Section 2.5 Payments and Computations.
(a) Payments to Applicable Agent’s Account. Borrower shall pay all amounts due to Agent and Banks hereunder and under any other Credit Document to which it is a party without condition or deduction for any counterclaim, defense, recoupment, setoff or (except as expressly provided in Section 2.8) any other deduction or withholding whatsoever, in Dollars and in same day funds delivered to Agent not later than 1:00 p.m. (New York City time) on the day when due by deposit of such funds to the Applicable Agent’s Account. Agent shall promptly thereafter cause to be distributed like funds relating to the payment of principal, interest or Fees ratably (other than amounts subject to Taxes pursuant to Section 2.8, Agent’s Fees payable under Section 2.6(a)(i), amounts payable under Section 2.7 and amounts payable pursuant to the second sentence of the last paragraph of Section 2.12, and provided that payments of principal and interest in respect of Bid Rate Loans shall be distributed ratably to Banks that have made the Bid Rate Loans to which such payments relate, in accordance with the principal or interest then due and payable to each Bank, respectively), in accordance with the outstanding Loans of the Banks (in the case of payments of principal or interest) or the Commitments of the Banks (in the case of payments of Fees, other than Agent’s Fees payable under Section 2.6(a)(i)), to the Banks for the account of their respective Applicable Lending Offices, and like funds relating to the payment of any other amount payable to any Bank to such Bank for the account of its Applicable Lending Office to be applied in accordance with, and subject to, the terms of this Agreement. Upon an Assignment and Assumption becoming effective as provided in Section 8.11 and recording by Agent of the information contained therein in the register maintained for purposes of this Agreement by Agent at its Agency Office, from and after the effective date specified in such Assignment and Assumption, Agent shall make all payments hereunder and under any other Credit Document in respect of the interest assigned thereby to the Assignee thereunder, and the parties to such Assignment and Assumption shall make all appropriate adjustments in such payments for periods prior to such effective date directly between themselves.

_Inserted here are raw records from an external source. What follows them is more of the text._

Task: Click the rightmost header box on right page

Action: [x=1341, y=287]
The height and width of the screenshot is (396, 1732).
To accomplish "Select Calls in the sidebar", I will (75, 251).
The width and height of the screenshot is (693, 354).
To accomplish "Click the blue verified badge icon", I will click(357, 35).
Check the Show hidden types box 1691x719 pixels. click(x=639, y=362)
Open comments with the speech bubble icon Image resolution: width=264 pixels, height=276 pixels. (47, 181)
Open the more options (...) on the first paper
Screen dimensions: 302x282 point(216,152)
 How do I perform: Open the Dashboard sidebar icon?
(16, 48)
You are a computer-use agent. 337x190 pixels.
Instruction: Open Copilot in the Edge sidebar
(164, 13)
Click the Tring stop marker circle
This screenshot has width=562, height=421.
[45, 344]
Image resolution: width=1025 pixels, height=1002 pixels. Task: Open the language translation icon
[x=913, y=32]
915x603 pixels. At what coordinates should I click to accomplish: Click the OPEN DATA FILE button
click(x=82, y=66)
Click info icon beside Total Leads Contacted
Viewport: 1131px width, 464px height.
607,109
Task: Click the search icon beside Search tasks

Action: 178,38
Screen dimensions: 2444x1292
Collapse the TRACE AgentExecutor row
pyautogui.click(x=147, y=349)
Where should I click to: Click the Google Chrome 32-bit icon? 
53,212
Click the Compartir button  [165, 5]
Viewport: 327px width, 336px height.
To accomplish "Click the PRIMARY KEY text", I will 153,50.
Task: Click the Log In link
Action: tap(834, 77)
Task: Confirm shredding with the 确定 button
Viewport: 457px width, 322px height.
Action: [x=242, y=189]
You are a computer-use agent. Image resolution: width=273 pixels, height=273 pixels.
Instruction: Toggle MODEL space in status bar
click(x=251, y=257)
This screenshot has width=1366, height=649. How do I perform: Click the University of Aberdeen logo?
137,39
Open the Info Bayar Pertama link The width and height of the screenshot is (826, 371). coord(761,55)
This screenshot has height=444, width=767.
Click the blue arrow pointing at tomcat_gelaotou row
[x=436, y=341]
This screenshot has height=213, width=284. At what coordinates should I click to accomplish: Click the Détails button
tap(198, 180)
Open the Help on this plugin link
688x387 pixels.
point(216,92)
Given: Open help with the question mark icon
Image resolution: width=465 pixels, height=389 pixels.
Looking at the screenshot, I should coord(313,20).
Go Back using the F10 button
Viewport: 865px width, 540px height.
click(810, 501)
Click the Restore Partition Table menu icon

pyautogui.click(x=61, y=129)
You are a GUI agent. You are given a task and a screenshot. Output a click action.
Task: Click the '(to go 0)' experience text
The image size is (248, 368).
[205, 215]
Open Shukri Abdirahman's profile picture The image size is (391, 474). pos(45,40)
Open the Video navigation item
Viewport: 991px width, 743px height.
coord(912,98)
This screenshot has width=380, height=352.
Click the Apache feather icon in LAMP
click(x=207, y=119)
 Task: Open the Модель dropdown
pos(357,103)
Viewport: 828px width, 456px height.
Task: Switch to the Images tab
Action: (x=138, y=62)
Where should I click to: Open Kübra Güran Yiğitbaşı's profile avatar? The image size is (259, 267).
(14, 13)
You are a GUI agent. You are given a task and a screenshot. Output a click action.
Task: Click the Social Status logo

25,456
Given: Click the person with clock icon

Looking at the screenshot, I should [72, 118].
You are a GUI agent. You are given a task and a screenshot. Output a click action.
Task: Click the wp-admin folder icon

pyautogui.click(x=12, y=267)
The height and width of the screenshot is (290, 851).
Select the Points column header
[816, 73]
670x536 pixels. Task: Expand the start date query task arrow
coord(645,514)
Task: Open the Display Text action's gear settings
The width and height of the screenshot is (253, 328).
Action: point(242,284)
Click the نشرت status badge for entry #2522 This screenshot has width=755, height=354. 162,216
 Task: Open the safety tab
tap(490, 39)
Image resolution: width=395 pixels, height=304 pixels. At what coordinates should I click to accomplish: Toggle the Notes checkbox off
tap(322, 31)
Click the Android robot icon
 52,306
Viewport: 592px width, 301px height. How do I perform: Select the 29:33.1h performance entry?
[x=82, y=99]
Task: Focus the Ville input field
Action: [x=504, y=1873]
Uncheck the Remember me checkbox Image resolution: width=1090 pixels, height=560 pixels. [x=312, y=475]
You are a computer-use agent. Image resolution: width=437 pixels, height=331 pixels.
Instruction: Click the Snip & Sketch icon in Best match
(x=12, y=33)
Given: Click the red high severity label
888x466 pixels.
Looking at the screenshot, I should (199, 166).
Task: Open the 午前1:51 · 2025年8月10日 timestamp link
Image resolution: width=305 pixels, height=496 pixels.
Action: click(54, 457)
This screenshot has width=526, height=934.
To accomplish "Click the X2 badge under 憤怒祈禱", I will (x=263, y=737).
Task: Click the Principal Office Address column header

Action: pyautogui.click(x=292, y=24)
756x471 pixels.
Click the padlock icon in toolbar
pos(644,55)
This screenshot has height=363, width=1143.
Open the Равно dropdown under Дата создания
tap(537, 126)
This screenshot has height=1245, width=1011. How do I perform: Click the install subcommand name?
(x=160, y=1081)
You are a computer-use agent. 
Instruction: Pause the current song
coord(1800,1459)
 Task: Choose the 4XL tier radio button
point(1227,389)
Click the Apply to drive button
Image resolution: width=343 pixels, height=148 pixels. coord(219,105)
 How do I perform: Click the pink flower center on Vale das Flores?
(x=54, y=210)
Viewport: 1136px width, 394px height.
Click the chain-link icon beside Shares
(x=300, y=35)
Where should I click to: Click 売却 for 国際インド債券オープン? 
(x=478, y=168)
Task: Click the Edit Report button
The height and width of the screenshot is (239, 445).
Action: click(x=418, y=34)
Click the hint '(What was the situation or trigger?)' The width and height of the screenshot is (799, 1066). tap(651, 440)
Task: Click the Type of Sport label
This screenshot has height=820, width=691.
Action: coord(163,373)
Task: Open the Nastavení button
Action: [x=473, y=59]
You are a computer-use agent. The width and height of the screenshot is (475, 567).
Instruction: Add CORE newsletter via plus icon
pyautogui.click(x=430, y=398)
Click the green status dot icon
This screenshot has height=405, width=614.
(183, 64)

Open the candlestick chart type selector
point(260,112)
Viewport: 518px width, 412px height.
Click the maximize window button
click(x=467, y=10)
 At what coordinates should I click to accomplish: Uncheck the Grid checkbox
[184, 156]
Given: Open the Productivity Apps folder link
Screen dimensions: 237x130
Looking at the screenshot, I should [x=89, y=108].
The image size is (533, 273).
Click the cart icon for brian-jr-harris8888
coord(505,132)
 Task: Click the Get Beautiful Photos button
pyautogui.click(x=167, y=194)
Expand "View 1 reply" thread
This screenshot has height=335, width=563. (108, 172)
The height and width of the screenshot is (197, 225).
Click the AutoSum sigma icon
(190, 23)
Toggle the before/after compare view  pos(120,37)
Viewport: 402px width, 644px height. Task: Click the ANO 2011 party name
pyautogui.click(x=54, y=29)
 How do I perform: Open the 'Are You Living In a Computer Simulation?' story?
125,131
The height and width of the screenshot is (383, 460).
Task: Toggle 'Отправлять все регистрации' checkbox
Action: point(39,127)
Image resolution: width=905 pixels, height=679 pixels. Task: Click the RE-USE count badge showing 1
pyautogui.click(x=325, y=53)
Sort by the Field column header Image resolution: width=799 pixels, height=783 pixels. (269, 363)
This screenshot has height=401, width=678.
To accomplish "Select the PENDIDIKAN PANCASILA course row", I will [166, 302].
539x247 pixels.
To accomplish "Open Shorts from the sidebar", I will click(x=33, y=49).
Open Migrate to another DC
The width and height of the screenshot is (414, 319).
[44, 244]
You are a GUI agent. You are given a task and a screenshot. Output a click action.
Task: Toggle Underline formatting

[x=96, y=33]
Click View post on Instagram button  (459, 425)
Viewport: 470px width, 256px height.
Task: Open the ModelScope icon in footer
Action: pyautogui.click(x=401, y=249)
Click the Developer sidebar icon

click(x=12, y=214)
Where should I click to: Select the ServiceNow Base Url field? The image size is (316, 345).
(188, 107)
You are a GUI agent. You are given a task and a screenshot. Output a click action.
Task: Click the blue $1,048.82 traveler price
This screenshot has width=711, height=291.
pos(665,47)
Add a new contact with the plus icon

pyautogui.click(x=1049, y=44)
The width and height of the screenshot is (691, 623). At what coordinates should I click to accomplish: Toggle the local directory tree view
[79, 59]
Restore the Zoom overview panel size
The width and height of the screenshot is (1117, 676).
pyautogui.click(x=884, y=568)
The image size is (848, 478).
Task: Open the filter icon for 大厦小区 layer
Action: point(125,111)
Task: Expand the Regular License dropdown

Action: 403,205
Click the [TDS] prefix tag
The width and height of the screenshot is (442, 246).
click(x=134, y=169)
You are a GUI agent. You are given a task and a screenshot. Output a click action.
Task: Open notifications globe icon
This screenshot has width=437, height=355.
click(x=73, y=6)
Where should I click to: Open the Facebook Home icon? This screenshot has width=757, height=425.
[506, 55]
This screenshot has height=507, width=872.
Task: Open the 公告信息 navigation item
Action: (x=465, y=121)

(b) Setoff. Borrower hereby authorizes each Bank, if and to the extent payment owing to such Bank from Borrower is not made when due hereunder, to charge from time to time against any or all of Borrower’s accounts with such Bank or any of such Bank’s Affiliates any amount so due.
(c) Interest and Fee Computations. (i) Computations of interest based on the Eurodollar Rate, the Federal Funds Rate (including the Base Rate, when it is based on the Federal Funds Rate) and any Fixed Rate, and the computation of Fees, shall be made by Agent on the basis of a year of 360 days, (ii) computations of interest based on the Base Rate (when the Base Rate is based on the Reference Rate) shall be made by Agent on the basis of a year of 365 or 366 days, as appropriate to reflect the actual number of days in such year, and (iii) all computations in every case shall be for the actual number of days (including the first day but excluding the last day) occurring in the period for which such interest or Fees are payable. Each determination by Agent of an interest rate hereunder shall be conclusive and binding for all purposes, absent manifest error. Any change in (x) the Base Rate due to a change in the Reference Rate or the Federal Funds Rate shall be effective as of the opening of business on the effective day of such change in the Reference Rate or the Federal Funds Rate, respectively, (y) the interest rate on a Loan resulting from a change in the Base Rate or the Eurodollar Rate Reserve Percentage shall become effective as of the opening of business on the day on which such change becomes effective or (z) the interest rate on a Loan or the amount of any Fee resulting from a change in the Applicable Margin, the Applicable L/C Fee Rate, the Applicable Facility Fee Rate or the Applicable Utilization Fee Rate shall become effective on the applicable Rating Adjustment Date.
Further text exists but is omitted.